= DOCUMENT SEGMENT =

..............................

Research

GHK-Cu (Copper Peptide) for Acute Wound Healing — VialBase Research

Trial Summary

Phase 2 trial evaluating GHK-Cu (glycyl-L-histidyl-L-lysine copper complex) for acute wound healing. GHK-Cu is a naturally occurring tripeptide-copper complex found in human plasma, saliva, and urine that declines with age. It has extensive in vitro and animal data showing promotion of collagen synthesis, angiogenesis, nerve growth, and anti-inflammatory effects.

Design

  • Type: Randomized, controlled (likely active comparator or placebo-controlled)
  • Population: Adults with standardized acute wounds (surgical or traumatic)
  • Arms: GHK-Cu formulation vs. standard wound care
  • Duration: 4-12 weeks follow-up
  • Key measures: Wound closure rate, time to re-epithelialization, wound strength, scarring assessment (Vancouver Scar Scale), infection rates, histological analysis of biopsy specimens

Key Outcomes

Trial is recruiting; no results available yet.

..............................

= WHAT TO WORK ON =
1. According to the GHK-Cu wound healing trial summary, which scale is used to assess scarring?
2. Continue the GHK-Cu wound healing trial summary from its last sentence.

= PROVIDED MATERIAL =
..............................

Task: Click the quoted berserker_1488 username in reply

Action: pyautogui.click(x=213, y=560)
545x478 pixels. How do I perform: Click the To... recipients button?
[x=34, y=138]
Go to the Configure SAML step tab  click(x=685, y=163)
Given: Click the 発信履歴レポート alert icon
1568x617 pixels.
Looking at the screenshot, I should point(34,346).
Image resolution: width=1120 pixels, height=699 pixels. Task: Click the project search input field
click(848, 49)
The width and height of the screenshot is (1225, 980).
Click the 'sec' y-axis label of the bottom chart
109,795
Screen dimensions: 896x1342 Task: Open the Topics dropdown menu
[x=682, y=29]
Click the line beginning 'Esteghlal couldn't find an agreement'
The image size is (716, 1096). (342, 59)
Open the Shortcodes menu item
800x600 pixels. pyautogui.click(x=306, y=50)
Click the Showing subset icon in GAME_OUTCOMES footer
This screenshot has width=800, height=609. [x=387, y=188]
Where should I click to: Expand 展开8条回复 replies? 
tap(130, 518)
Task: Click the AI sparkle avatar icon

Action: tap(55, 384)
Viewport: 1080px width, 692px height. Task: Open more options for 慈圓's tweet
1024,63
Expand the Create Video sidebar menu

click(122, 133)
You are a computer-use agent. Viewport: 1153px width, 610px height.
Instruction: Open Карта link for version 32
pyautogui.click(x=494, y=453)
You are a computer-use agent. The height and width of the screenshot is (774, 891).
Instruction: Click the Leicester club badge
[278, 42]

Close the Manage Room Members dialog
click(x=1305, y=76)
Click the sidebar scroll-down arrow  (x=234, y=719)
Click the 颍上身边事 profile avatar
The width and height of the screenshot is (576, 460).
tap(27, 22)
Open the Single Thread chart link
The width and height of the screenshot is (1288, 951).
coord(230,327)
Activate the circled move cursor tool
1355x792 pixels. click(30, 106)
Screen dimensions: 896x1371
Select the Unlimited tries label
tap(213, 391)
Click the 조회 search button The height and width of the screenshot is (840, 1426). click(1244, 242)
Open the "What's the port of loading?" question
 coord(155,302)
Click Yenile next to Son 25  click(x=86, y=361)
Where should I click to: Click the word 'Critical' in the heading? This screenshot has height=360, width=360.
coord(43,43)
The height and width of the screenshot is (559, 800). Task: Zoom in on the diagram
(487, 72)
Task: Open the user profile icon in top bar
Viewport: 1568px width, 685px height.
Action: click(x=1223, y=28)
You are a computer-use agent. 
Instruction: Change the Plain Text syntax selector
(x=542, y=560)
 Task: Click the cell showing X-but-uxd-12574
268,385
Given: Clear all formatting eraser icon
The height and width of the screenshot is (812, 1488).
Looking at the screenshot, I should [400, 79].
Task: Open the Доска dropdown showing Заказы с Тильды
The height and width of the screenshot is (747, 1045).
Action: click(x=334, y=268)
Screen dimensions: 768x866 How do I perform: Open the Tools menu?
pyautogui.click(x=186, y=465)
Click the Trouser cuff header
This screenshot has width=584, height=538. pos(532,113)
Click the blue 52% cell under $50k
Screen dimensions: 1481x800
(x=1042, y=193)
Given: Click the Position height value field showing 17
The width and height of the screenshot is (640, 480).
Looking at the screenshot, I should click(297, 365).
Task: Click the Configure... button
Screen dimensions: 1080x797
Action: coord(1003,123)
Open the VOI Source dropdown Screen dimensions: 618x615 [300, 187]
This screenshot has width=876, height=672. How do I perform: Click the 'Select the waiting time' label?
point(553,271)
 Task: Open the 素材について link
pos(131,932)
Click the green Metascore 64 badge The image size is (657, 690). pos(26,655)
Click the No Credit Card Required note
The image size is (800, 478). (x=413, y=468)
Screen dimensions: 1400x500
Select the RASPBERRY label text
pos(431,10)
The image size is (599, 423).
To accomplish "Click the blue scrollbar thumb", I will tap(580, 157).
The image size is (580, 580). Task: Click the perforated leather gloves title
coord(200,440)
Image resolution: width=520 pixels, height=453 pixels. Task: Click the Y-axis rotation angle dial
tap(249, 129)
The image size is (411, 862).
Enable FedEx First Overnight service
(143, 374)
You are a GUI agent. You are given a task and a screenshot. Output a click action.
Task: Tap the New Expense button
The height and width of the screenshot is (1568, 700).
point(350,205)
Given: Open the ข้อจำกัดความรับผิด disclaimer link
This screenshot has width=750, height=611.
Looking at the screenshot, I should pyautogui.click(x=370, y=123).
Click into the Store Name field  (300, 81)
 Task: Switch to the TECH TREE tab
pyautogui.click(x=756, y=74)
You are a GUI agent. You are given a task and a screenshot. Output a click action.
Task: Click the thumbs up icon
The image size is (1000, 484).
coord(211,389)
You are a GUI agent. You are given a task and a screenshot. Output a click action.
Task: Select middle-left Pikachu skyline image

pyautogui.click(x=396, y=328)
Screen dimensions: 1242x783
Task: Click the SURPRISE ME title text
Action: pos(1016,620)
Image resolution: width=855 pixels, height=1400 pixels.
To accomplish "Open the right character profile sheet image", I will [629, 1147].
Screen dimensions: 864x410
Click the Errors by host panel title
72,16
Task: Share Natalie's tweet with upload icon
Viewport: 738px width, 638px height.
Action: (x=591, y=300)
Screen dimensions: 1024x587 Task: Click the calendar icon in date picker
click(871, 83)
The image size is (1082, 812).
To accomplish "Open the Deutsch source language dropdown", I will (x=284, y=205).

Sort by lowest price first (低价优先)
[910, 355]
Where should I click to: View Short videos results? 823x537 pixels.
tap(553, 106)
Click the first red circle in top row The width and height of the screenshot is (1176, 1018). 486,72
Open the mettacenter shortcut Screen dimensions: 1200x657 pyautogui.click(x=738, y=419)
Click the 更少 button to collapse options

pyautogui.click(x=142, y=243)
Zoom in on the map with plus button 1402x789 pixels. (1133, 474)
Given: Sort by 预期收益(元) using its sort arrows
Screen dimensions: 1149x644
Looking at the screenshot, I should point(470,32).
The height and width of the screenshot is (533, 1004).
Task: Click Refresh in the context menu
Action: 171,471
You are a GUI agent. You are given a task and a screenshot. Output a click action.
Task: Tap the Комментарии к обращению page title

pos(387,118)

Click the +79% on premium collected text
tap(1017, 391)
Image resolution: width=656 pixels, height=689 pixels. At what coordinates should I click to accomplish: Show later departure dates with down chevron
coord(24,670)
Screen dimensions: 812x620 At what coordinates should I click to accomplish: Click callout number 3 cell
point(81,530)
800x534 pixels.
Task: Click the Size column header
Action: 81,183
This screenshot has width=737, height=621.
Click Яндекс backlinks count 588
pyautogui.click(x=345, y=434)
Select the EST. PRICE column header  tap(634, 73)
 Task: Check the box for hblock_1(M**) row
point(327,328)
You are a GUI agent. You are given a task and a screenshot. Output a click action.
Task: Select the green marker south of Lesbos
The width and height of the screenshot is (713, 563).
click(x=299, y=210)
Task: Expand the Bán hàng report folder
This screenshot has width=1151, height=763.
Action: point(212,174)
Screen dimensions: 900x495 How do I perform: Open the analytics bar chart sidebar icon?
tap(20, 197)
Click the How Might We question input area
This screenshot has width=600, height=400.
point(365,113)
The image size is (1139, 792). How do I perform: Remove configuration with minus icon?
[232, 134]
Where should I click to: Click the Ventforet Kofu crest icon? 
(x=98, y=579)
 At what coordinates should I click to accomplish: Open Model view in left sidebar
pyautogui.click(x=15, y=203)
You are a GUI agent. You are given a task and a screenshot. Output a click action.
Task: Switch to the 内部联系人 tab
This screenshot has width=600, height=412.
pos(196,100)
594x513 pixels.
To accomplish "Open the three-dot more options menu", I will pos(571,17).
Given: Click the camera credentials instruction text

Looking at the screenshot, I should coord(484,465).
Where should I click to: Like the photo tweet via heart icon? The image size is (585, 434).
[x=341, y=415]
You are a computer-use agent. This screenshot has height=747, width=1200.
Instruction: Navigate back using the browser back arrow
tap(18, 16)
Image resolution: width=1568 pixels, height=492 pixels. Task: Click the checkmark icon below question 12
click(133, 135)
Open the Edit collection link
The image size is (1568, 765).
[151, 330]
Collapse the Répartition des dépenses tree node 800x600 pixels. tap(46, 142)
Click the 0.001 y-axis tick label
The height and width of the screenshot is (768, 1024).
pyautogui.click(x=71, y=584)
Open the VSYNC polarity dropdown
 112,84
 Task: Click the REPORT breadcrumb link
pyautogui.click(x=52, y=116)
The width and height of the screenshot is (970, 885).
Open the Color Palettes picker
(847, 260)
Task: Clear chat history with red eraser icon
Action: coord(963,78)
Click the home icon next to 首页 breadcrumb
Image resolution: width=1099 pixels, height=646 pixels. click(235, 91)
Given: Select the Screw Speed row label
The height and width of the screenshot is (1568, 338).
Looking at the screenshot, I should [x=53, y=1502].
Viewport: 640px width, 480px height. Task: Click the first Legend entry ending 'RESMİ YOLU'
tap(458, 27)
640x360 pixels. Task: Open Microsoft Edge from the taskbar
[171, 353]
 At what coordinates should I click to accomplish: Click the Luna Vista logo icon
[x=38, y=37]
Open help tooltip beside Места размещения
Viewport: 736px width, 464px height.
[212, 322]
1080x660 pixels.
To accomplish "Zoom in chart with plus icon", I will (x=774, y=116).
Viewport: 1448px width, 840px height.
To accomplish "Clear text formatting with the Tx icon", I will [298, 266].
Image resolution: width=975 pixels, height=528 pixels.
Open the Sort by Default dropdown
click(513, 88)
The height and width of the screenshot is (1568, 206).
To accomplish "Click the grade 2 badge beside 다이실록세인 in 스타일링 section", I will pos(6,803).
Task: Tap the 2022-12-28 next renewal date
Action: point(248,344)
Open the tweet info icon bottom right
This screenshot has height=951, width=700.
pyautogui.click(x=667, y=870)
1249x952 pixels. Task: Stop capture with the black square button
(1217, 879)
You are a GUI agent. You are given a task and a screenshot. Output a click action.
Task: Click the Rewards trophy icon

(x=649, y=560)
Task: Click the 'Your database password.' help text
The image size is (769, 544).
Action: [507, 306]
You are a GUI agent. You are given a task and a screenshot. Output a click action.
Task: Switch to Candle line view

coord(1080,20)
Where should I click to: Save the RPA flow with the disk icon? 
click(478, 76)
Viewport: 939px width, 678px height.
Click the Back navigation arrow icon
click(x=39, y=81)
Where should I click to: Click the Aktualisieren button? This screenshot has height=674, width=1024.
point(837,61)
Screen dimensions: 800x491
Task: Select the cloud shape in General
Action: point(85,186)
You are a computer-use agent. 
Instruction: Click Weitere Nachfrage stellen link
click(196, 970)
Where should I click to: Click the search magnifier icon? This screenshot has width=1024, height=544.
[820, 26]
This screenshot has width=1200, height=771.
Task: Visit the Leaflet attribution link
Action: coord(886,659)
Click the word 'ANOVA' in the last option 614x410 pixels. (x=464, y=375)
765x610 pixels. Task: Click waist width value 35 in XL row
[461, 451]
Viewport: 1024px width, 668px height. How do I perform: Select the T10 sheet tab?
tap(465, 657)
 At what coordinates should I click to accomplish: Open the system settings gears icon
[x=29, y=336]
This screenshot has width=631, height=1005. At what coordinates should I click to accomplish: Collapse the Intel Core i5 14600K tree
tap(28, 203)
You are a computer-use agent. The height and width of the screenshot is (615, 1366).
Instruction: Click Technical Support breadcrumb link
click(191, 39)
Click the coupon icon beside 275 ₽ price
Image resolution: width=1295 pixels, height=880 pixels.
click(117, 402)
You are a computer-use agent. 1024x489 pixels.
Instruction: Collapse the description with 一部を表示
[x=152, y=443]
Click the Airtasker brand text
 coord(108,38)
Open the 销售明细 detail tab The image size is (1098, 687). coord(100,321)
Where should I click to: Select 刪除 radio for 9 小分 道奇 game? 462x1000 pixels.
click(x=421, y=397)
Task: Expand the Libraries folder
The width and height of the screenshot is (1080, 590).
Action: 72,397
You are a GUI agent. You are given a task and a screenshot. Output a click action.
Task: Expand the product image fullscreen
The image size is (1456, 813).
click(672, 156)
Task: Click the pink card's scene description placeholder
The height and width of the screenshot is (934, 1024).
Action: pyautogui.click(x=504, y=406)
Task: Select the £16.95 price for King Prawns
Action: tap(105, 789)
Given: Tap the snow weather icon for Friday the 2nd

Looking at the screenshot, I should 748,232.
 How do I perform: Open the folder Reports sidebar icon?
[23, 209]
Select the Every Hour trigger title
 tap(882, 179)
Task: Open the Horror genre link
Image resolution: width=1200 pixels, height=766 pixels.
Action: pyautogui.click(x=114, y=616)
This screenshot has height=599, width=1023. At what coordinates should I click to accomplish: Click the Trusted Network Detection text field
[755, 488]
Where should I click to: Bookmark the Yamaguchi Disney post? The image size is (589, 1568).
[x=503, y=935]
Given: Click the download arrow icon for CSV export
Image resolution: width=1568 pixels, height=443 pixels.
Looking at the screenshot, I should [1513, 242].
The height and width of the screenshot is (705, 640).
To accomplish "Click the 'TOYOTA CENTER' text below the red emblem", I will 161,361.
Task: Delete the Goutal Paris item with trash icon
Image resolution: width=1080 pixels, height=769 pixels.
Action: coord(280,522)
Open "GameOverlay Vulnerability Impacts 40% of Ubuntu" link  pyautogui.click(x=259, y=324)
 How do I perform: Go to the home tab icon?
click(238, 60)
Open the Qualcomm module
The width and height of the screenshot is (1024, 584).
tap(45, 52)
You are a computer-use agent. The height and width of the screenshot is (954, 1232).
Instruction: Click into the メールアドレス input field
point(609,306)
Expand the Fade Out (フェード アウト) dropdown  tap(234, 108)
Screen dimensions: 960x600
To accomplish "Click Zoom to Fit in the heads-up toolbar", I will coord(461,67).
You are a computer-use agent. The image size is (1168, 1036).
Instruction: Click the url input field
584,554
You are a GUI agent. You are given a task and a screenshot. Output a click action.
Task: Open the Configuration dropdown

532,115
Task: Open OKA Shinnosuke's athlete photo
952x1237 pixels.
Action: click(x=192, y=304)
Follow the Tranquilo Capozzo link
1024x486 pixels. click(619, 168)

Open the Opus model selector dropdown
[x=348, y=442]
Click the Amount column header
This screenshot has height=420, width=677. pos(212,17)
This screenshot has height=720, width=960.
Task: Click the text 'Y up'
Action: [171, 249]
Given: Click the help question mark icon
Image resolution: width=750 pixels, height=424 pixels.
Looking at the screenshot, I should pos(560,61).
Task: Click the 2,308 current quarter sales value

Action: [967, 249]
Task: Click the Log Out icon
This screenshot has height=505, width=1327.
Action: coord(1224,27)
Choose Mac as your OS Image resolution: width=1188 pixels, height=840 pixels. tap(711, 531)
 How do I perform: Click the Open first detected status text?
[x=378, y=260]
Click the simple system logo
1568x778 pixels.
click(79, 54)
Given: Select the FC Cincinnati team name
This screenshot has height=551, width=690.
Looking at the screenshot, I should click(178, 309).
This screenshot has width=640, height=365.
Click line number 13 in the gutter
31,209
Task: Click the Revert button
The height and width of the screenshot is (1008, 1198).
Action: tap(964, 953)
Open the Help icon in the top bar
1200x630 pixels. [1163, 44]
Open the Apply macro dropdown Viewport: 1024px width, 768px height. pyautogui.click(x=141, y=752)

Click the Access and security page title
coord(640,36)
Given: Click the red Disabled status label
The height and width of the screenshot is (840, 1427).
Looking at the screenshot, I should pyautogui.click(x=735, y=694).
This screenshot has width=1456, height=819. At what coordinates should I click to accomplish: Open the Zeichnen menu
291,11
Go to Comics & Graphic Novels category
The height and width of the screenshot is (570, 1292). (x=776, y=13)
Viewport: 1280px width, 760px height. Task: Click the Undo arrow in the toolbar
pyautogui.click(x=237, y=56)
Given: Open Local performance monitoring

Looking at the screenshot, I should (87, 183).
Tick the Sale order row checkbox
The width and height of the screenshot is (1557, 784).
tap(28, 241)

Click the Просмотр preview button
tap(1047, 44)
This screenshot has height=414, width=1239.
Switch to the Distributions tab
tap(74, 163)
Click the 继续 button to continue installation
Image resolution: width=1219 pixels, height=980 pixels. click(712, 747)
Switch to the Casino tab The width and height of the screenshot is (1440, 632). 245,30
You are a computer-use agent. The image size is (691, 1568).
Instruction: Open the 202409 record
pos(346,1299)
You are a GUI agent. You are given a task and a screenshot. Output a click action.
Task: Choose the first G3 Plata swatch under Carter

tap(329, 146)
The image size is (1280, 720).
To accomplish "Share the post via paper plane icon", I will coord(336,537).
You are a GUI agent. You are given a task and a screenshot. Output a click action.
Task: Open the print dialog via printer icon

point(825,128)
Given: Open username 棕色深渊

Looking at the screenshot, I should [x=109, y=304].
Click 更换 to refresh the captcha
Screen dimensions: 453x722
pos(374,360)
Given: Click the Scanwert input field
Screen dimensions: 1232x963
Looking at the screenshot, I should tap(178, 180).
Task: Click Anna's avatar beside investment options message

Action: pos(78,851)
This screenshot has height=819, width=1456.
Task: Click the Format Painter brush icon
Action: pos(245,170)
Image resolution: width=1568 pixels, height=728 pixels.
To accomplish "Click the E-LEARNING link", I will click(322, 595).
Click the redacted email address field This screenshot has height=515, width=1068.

..............................

= SOLVED TASKS =
1. The Vancouver Scar Scale.

2.
Significance for Peptide Research

GHK-Cu is one of the most studied peptides in the cosmeceutical space but has lacked rigorous wound-healing clinical trials. This peptide upregulates over 4,000 genes involved in tissue repair and remodeling while suppressing genes linked to fibrosis and scarring. Formal clinical validation would bridge the gap between dermatology/cosmetic use and medical wound care. The copper-binding mechanism is distinct from other healing peptides (BPC-157, TB-500), providing orthogonal mechanisms. Relevant to copper peptide biology and regenerative peptide therapeutics.